Render the stretch of material from the line containing "Given: Click Ryan Rimando's profile picture" through the line containing "Action: (837, 64)" as a two-column CSV headed instruction and response. Give one row per item, with its text in the first quoted field and its answer in the second, and replace line breaks with spaces.
↓↓↓
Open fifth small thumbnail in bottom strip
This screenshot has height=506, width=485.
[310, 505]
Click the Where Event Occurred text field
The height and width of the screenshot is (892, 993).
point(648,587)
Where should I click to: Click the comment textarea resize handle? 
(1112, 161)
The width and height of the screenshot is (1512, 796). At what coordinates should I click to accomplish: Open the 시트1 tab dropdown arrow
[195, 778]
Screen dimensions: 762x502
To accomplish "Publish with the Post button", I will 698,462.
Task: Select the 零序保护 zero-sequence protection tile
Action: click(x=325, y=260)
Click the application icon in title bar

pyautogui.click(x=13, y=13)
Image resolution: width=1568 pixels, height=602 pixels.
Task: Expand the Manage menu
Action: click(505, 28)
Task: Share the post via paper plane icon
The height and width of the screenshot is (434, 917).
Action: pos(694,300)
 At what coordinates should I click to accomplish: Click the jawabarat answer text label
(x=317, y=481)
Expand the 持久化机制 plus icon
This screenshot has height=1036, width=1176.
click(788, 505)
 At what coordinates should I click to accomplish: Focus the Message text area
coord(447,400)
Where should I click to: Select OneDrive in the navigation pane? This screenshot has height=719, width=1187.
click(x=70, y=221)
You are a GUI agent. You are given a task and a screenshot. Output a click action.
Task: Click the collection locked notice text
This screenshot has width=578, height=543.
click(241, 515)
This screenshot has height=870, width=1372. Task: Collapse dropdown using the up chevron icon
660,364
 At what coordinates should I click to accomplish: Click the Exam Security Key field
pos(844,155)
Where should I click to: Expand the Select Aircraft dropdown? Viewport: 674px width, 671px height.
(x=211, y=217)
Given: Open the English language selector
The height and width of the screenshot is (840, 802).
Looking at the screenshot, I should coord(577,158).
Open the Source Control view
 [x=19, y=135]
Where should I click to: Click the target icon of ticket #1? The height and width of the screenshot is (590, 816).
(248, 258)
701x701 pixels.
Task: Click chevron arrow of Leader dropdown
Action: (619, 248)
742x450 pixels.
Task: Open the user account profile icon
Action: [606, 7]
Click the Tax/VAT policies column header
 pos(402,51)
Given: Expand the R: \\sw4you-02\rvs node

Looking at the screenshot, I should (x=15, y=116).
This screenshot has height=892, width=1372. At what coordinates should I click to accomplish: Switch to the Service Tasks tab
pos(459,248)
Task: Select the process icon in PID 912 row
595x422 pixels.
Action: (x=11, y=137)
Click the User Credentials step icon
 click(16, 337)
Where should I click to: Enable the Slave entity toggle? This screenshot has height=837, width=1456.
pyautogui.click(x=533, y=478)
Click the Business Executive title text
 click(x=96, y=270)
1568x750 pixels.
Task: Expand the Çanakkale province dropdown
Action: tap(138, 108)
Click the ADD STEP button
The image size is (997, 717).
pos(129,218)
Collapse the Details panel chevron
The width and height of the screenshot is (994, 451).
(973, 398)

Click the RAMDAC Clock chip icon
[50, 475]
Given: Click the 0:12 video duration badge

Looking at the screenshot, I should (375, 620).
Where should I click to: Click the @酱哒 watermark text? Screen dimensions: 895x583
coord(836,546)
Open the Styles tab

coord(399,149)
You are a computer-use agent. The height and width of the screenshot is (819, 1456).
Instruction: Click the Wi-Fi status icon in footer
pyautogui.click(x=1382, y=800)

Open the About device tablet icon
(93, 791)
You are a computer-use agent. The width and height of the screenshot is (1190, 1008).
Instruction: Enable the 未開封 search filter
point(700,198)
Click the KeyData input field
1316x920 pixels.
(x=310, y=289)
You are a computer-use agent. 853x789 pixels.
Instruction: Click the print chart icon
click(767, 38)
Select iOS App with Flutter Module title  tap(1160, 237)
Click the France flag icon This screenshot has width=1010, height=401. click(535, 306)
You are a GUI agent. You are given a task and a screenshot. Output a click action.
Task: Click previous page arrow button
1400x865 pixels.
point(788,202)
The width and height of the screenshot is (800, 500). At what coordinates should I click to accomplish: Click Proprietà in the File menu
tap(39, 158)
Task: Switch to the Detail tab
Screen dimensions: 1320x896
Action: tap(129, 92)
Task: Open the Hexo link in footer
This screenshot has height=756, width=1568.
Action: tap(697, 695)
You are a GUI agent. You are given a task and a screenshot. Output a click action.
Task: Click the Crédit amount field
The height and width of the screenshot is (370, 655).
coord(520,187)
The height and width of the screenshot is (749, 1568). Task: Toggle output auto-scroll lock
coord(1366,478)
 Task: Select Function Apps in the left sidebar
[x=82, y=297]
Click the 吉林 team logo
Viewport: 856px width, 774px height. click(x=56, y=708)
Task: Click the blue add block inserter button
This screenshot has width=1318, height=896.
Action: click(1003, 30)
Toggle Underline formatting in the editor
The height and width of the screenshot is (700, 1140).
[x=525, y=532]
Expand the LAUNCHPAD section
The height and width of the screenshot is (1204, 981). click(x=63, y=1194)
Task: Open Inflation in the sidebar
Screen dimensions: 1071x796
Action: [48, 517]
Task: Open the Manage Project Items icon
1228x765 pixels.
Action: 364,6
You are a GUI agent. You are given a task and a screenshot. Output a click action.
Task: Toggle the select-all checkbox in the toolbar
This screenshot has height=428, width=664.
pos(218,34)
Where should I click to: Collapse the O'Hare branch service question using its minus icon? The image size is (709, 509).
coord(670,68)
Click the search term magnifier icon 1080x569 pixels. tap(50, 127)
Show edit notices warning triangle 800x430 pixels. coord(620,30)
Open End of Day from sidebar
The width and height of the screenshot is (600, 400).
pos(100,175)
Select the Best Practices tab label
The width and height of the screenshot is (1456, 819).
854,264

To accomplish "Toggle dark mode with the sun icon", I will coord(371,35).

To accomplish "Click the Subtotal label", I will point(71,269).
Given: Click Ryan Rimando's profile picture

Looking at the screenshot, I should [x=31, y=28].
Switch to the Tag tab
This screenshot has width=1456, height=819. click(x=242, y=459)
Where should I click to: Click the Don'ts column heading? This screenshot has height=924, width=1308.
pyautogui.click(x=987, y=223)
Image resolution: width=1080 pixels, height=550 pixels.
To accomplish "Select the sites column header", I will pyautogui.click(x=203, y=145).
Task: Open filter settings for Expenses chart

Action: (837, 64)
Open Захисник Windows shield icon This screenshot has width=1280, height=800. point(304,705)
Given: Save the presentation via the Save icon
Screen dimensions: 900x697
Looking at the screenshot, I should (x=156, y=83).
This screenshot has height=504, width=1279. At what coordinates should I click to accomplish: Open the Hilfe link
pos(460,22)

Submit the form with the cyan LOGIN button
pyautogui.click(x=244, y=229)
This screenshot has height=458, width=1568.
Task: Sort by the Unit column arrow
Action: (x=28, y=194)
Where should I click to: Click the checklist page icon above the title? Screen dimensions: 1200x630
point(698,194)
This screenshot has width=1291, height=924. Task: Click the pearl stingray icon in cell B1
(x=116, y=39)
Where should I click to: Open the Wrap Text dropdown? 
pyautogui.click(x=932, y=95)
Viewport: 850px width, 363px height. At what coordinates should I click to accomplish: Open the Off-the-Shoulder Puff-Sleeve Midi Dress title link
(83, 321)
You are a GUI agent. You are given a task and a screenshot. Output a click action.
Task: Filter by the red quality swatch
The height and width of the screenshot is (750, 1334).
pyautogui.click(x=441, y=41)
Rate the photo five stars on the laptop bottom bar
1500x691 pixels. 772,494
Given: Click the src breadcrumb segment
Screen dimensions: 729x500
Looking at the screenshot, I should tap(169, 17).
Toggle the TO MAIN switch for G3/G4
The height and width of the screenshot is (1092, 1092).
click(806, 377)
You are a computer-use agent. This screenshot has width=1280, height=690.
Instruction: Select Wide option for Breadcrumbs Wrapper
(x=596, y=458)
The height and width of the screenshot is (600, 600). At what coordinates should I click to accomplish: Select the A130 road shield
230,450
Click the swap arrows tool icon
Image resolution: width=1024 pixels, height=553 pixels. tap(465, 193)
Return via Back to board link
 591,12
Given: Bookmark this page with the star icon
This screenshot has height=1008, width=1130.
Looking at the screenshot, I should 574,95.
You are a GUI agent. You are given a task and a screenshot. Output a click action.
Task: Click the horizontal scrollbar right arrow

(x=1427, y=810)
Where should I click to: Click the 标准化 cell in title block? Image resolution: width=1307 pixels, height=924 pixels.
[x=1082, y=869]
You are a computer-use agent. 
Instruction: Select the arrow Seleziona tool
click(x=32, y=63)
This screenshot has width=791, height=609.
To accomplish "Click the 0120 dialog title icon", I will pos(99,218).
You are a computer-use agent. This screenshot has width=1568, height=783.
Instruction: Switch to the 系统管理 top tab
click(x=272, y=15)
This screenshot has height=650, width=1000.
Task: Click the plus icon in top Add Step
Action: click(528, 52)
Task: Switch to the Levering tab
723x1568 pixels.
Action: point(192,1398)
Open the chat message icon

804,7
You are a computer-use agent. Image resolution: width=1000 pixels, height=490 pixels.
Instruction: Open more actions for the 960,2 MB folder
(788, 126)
↑↑↑
▶ _Completed exercise_:
instruction,response
"Given: Click Ryan Rimando's profile picture","Looking at the screenshot, I should [x=31, y=28]."
"Switch to the Tag tab","This screenshot has width=1456, height=819. click(x=242, y=459)"
"Where should I click to: Click the Don'ts column heading? This screenshot has height=924, width=1308.","pyautogui.click(x=987, y=223)"
"Image resolution: width=1080 pixels, height=550 pixels. To accomplish ""Select the sites column header"",","I will pyautogui.click(x=203, y=145)."
"Task: Open filter settings for Expenses chart","Action: (837, 64)"